王日晴松开手,挣了一下没出来,她理不直气也壮道,“那你不是好好的嘛,又没受伤,有什么关系。”

    白崇远定定地瞧王日晴。

    他眼睛很黑,像一片一望无际的漆黑湖水,王日晴跟他对视久了就觉得自己身处那片漆黑湖水,湖水一点一点漫过鞋面。王日晴想跑,脚掌却移动不了半分,只能眼睁睁地看着黑水爬到膝盖、腰部、喉咙、下巴,最后与口鼻平齐,直至灭顶。

    窒息感压得人绝望,王日晴实在是受不了,开口服软,“老公,对不起,我错了。”

    话出口的一瞬间,王日晴眼前一闪,恢复成汽车站外的街道。

    白崇远对她笑了一下,“说说看,错哪儿了。”

    “我不应该牵你的手,更不应该试图用地仙之气伤你。”

    白崇远没说话,他想听的显然不是这个。王日晴迟疑犹豫了一下,继续磨磨蹭蹭开口,“还有,不应该排斥你。”

    王日晴边说边偷瞄白崇远,她说了这么多,又不停地道歉,他却一直摆那张脸。

    “白崇远,我怎么说你都不爱听,那要不这样,你想听什么跟我讲,我照着念。”

    白崇远不觉得王日晴这事儿做的有什么问题,她要是跟个木头一样听话乖巧,那才是真蠢。

    “王日晴,岳父岳母有没有教过你,错不是这么认的。”白崇远说,“口头认错,求别人原谅,这不叫认错,是认输。”

    王日晴愣怔一瞬,明白了。认不认错并没有什么意义,白崇远要的是她低头然后靠近。

    王日晴尝试着伸手去牵白崇远,先是手指,然后五指握上去。“白崇远,我累了,回吧。”

    白崇远唇角上扬三分,回握住她,将她半松不紧地罩在掌心,“过了前面路口,车好打一些。”

    白崇远走在前头,问她吃了没有,要不要去吃点儿什么,想吃甜的还是咸的。

    王日晴盯了一会儿白崇远后脑勺,确定自己没事了,心头那根绷紧了的弦才放松下来。

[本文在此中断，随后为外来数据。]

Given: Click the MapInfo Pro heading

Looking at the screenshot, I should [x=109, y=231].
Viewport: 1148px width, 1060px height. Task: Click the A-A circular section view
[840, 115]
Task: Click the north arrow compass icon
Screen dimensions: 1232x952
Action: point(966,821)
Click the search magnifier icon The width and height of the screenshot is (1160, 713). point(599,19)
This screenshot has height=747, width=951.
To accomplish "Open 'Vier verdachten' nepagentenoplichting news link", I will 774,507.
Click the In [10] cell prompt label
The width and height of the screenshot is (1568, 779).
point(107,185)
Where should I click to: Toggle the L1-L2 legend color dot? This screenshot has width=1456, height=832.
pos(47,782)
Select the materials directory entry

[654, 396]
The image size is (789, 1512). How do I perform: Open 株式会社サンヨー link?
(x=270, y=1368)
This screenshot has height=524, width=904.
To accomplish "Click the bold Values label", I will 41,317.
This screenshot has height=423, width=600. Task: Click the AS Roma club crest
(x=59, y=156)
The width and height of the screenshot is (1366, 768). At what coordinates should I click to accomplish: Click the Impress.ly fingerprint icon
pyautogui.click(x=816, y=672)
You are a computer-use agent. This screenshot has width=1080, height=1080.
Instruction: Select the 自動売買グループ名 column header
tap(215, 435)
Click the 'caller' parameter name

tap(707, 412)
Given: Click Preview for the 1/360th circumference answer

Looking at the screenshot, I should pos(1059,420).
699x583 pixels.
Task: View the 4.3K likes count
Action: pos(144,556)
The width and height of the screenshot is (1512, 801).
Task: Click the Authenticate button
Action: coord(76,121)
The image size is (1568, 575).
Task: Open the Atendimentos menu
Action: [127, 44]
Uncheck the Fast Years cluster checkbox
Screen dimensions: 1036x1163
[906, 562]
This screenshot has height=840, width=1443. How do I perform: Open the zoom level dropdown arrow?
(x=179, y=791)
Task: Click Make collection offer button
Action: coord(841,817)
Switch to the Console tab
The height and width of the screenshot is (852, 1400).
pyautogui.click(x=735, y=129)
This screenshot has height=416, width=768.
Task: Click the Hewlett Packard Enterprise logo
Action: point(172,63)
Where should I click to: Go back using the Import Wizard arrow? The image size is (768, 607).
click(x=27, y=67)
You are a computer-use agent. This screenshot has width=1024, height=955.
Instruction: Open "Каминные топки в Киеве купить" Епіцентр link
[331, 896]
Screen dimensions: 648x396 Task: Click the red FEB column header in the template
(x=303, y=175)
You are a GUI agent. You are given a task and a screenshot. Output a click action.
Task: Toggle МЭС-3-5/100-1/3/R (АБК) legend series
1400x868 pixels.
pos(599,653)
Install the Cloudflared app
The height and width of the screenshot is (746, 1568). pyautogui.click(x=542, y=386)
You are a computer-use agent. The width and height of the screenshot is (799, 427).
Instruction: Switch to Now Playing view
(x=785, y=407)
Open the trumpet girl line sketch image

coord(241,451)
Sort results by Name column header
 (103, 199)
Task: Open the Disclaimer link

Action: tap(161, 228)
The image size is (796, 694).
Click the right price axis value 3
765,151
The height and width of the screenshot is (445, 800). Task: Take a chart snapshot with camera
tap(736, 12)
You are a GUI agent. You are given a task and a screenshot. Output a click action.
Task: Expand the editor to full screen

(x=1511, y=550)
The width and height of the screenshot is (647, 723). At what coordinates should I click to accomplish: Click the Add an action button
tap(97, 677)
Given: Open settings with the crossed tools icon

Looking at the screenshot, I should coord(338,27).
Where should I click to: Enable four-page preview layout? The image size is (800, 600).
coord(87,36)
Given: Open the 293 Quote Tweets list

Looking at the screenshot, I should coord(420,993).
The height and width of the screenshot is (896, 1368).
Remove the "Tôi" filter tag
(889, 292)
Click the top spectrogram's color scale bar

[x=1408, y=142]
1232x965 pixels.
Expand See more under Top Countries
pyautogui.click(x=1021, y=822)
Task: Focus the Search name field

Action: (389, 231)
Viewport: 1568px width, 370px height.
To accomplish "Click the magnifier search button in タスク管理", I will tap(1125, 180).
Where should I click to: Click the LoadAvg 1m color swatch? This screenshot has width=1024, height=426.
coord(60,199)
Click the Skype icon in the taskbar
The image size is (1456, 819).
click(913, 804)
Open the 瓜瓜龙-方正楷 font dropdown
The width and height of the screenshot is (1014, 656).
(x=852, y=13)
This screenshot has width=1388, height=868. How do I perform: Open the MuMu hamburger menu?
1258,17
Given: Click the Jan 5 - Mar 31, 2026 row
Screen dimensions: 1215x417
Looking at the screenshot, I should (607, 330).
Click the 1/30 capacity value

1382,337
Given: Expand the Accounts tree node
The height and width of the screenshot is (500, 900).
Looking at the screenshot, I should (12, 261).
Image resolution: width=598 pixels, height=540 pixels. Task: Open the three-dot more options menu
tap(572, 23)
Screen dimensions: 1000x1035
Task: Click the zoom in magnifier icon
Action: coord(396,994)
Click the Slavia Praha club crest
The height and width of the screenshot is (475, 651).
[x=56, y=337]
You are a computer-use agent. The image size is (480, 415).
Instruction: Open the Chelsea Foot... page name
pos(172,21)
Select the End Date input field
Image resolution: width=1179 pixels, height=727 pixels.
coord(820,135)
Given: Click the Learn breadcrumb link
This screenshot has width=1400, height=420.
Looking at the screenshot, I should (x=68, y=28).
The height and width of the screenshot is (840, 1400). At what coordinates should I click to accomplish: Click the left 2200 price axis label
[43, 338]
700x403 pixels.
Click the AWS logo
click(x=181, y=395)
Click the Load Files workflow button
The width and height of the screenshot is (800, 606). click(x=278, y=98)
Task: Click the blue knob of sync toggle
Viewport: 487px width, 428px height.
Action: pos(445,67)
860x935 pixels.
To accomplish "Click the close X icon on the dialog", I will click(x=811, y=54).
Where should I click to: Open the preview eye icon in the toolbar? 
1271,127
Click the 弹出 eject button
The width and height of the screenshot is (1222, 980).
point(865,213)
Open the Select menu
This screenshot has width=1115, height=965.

    王日晴绝对是记吃不记打的那类人,没一会儿就把事情抛在脑后,话也跟着多了。

    “白崇远,你不好奇吗。”

    “比如我在莲湖镇被魏落红刁难,怎么死里逃生,又怎么成为新一任城隍。”

    “白崇远,回去煮梨膏水吧,甜甜的暖胃。”

    “橙子不错,买一兜。”

    “你会不会煮橙子水?你怎么一直不说话。”

    白崇远路过一个糖炒栗子摊,要了半斤给王日晴,王日晴剥开皮,热乎乎的还有点烫嘴,“谢谢,你怎么知道我爱吃这个。”

    白崇远放入口袋的手机一顿,重新扫一次收款码,“老板,再来半斤。”

    “白崇远,我会做冰糖葫芦,可好吃了,回去给你做橙子的冰糖葫芦。”

    “其实栗子也能做冰糖葫芦。”

    “你会建神庙吗?”

    白崇远看向王日晴,王日晴移开视线嚼了两下糖炒栗子,“就问一问,没别的意思。”

    王日晴买了一堆水果回家,进了厨房就开始翻找白砂糖,白崇远靠在门上看着她走来走去,王日晴说,“你要是很闲的话,过来搭把手。”

    白崇远进了厨房,边走边挽起袖子,“怎么做。”

    “水果都切好了,你串在筷子上,一根筷子穿四颗。”

    “嗯。”

    王日晴一个人时没觉得厨房小,白崇远一进来,她看哪儿都窄。

    手上一个没拿稳,半瓣橙子滚到地上,王日晴连忙捡起来冲水,白崇远就直直地看着橙子,似乎笃定她会把这块橙子给他吃。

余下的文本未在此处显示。